No, he's got seven ways to live longer, with staying healthy at the top of the list. But Linkletter's real secret is attitude.
"We have to change the thinking patterns of a whole generation of people," Linkletter said during a telephone interview last week. "We have to realize you will live 25 percent of your life after your retire."
He never retired, although his legendary television career has waned. His two most popular series are among the longest running in TV history: The daily afternoon House Party ran for 25 years while his weekly show, People are Funny, ran for 19. He wrote and helped produce tonight's special.
"When you get up in the morning you have to have something to look forward to other than another round of golf," he says. "If you have nothing to live for, nothing to do, that's what you are: Nothing."
As he speaks, he peppers his pep talk with questions and rapid answers. The No. 1 illness among the elderly? Before you can guess, he answers.
"Depression," he declares, which leads to stress, which leads to a suppressed immune system which "opens the door to all sorts of ailments."
As vice-chairman of the board of UCLA's Center on Aging, Linkletter immersed himself in the study of geriatrics. To prolong life, Linkletter advises no smoking, drinking, moderate diet and exercises _ rules he has lived all his life.
"Also get a good night's sleep. Stay mentally active," he adds. Then, endearing himself to millions of moms, he finishes his tip-sheet.

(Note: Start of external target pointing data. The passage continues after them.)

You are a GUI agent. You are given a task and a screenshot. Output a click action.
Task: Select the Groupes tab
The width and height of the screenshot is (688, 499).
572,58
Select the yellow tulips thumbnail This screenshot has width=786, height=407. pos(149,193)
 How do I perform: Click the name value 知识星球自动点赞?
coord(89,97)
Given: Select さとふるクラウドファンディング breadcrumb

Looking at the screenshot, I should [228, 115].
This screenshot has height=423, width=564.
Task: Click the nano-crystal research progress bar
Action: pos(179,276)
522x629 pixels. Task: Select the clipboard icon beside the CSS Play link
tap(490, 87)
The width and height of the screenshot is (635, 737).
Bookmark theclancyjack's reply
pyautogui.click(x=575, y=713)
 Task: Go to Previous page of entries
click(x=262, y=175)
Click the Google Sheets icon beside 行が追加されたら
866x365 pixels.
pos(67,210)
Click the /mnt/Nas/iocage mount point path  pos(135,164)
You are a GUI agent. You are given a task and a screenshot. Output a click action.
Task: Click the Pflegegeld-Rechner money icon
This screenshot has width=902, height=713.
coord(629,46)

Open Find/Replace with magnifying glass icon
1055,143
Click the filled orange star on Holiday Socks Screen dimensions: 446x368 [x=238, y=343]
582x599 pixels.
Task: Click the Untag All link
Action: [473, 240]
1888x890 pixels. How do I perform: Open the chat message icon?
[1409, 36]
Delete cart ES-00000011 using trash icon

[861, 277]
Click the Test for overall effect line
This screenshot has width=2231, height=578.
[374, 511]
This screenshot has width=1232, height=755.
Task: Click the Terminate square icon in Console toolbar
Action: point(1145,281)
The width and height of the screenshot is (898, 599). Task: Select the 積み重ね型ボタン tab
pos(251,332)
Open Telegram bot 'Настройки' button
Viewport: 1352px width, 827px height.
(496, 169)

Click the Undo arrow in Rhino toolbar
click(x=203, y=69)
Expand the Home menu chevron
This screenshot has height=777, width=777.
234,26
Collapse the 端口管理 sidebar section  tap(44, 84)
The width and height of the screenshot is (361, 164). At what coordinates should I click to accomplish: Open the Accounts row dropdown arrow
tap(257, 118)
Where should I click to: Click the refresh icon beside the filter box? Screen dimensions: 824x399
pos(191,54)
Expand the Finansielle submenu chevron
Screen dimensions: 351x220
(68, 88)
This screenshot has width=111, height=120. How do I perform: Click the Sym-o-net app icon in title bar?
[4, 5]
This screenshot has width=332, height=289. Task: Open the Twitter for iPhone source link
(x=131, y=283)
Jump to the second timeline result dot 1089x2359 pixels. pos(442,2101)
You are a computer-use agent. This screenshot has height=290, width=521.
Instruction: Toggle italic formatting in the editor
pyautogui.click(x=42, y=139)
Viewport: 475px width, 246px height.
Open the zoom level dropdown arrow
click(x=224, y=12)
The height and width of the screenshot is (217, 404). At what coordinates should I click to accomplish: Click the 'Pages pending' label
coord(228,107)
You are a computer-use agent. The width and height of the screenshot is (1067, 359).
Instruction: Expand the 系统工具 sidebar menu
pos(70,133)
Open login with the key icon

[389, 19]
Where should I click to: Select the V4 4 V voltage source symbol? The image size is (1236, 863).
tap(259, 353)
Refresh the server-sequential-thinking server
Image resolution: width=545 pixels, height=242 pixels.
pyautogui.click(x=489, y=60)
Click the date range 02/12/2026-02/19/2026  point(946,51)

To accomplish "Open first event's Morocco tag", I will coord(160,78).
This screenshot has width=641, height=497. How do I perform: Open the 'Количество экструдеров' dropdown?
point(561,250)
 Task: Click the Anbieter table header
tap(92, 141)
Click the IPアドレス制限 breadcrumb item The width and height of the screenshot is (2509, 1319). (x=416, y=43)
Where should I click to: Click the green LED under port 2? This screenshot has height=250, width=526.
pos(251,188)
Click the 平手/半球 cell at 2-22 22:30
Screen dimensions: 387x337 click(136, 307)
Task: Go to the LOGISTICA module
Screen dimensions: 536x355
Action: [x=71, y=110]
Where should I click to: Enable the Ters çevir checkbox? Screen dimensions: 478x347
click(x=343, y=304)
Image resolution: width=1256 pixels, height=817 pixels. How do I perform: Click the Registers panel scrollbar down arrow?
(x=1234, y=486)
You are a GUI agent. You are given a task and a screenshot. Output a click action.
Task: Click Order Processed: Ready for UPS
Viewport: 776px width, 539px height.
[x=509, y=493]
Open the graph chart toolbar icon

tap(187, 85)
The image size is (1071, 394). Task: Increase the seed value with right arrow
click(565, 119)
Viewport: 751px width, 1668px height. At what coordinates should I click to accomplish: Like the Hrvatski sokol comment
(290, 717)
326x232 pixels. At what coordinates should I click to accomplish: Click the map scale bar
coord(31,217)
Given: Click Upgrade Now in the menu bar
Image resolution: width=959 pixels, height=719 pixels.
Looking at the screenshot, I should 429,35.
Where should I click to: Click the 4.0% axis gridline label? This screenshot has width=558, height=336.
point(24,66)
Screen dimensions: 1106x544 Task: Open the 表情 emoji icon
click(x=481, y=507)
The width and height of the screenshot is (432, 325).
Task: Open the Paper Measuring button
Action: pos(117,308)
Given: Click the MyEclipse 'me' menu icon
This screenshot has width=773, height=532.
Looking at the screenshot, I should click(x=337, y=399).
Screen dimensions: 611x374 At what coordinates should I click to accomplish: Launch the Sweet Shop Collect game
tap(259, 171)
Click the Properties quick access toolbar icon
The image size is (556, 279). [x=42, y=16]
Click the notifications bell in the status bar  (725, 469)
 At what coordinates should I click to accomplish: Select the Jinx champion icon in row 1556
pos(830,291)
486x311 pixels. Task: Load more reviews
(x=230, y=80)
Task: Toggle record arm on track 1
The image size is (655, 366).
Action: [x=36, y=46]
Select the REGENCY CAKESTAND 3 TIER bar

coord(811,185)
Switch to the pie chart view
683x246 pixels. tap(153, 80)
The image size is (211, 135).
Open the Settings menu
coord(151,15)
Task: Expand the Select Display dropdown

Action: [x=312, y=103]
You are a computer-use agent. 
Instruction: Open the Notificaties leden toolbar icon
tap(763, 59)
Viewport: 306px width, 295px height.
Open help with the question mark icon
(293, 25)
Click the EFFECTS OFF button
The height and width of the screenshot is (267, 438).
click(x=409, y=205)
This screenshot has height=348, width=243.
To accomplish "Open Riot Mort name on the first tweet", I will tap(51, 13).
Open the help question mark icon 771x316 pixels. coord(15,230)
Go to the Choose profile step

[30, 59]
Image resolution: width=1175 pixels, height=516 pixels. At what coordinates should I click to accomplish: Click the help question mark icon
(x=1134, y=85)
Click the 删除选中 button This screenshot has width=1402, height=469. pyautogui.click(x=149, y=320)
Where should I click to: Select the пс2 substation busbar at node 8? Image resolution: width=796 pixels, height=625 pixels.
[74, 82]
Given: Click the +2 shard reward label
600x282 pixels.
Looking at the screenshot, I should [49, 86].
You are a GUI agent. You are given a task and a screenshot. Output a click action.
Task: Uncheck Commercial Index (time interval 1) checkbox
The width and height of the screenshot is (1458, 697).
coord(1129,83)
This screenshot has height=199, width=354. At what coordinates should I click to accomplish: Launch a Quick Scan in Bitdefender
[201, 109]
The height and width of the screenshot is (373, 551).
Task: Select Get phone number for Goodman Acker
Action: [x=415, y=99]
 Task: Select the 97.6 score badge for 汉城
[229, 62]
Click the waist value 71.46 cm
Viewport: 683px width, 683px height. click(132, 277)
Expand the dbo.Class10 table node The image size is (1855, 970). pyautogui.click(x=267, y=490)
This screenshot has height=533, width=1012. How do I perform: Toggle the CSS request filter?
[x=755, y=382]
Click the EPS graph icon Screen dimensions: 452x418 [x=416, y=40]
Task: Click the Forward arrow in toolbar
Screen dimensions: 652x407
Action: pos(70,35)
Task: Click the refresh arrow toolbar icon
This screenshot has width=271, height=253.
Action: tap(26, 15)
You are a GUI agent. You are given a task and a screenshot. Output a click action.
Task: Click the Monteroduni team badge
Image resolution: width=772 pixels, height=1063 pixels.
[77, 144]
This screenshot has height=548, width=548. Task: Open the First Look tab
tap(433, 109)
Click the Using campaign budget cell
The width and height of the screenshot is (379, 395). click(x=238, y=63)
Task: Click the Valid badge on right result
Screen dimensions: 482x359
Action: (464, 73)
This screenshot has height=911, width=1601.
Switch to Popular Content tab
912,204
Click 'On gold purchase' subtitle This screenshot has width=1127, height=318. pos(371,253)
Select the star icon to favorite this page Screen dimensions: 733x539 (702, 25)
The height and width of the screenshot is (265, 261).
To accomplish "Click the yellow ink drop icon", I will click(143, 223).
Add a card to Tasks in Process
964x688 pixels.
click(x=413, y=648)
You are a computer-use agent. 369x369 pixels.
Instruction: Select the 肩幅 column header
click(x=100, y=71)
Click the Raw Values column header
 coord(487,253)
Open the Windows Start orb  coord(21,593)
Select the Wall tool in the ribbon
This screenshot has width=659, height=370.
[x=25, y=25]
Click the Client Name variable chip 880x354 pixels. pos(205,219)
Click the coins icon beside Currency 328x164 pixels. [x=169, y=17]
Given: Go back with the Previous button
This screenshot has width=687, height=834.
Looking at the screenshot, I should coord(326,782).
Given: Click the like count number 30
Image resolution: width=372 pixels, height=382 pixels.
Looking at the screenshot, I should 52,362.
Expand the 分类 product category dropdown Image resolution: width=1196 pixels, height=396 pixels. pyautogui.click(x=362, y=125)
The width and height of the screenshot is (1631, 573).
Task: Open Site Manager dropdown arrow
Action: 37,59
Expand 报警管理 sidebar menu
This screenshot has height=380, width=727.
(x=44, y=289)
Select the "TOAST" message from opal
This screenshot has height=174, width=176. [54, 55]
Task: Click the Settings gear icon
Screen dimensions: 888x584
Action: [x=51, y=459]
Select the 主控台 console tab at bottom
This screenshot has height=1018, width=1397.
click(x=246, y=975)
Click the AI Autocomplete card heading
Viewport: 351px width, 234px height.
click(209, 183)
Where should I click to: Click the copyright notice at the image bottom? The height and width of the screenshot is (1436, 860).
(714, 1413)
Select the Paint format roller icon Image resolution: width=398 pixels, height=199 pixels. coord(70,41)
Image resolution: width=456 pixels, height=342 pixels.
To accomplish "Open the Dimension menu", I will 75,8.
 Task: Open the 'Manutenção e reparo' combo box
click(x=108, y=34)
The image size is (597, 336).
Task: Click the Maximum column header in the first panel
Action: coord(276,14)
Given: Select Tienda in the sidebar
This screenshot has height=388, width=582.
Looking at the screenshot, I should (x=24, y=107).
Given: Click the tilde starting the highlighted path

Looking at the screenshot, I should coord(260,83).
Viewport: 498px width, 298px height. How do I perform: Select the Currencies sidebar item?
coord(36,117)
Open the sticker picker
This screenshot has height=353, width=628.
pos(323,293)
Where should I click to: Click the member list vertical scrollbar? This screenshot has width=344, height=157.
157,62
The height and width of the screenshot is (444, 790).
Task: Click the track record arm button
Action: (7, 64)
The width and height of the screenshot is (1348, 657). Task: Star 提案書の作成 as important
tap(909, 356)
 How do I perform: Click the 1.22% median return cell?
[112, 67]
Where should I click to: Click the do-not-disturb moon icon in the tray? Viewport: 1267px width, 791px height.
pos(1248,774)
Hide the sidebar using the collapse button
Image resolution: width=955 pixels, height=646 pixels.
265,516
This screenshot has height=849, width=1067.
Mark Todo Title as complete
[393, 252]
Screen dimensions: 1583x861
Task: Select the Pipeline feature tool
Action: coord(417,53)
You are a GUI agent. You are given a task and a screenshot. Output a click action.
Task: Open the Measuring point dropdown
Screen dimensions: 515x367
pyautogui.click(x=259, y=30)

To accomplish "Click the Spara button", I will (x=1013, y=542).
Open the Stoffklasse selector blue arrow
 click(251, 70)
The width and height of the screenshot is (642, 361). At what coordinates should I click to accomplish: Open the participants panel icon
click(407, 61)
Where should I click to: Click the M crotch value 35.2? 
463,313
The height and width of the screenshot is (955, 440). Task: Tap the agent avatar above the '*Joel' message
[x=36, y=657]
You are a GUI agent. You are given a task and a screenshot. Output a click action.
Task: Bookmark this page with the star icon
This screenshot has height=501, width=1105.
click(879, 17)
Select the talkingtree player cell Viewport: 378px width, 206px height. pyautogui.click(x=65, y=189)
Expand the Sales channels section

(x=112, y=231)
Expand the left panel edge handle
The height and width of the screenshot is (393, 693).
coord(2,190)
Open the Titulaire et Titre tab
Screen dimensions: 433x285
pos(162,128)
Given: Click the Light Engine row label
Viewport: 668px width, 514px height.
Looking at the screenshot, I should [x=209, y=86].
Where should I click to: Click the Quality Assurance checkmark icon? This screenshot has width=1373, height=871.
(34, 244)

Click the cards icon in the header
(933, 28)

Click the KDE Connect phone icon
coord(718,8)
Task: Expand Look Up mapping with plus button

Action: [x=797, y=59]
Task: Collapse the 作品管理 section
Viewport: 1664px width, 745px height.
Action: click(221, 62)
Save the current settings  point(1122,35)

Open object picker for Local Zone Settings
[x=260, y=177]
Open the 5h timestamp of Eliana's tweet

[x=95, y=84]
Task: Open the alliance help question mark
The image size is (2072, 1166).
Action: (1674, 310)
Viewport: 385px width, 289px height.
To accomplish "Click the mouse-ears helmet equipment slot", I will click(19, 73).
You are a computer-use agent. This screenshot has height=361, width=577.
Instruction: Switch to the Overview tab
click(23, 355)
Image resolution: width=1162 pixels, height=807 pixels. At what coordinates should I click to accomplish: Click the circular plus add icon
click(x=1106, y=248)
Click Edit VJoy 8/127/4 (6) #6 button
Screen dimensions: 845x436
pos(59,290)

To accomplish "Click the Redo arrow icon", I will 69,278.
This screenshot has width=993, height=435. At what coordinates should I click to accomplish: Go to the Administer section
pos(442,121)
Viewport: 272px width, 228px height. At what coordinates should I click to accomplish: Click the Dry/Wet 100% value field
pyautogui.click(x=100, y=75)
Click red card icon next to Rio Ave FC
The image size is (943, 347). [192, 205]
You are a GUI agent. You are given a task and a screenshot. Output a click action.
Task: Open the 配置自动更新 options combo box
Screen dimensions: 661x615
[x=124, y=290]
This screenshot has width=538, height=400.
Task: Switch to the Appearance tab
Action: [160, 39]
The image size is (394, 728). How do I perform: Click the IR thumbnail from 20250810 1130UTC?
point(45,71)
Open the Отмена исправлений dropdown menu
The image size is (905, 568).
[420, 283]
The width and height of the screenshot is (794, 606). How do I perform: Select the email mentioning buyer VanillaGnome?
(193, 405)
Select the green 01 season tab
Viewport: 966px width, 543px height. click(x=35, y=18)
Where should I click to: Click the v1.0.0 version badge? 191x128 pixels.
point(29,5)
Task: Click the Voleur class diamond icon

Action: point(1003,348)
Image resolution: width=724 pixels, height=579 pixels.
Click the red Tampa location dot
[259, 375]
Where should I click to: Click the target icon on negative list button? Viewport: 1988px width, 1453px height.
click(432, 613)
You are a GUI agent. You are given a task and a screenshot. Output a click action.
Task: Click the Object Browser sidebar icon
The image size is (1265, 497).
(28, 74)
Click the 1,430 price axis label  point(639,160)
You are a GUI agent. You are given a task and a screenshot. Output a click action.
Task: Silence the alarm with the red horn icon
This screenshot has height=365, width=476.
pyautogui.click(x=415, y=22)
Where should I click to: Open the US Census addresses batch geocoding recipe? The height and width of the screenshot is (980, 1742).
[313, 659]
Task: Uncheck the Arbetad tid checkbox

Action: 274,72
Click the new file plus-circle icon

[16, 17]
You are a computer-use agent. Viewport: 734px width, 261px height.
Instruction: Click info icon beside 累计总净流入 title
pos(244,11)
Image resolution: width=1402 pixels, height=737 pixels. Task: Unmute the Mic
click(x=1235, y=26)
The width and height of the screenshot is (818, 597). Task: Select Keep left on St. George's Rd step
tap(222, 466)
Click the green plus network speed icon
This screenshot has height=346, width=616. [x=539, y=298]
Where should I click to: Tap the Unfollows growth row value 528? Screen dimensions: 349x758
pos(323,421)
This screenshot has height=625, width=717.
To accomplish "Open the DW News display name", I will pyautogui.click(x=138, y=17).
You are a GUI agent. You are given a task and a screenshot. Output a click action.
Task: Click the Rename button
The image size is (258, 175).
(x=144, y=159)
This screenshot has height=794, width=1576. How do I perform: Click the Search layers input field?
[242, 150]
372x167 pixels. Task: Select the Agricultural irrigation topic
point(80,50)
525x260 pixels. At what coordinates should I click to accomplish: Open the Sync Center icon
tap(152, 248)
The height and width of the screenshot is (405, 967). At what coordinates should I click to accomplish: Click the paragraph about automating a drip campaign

"And eat a good breakfast every morning."
Linkletter's passionate advocacy started by accident. As he toured the country giving speeches (including his most famous, Kids Say The Darndest Things), his agent asked him if he would consider giving speeches to retirement communities.
"I thought, "I'll go out and give the old folks a few laughs,' " he says. "And I found a whole new world."
That was 15 years ago.
"The first thing I learned is that I was older than most of my senior audiences," he says. His 1989 book Old Age Is Not For Sissies was a best-seller.
He laughs at the title but he's right. Old age isn't for sissies. Just ask the man who does one funeral a month.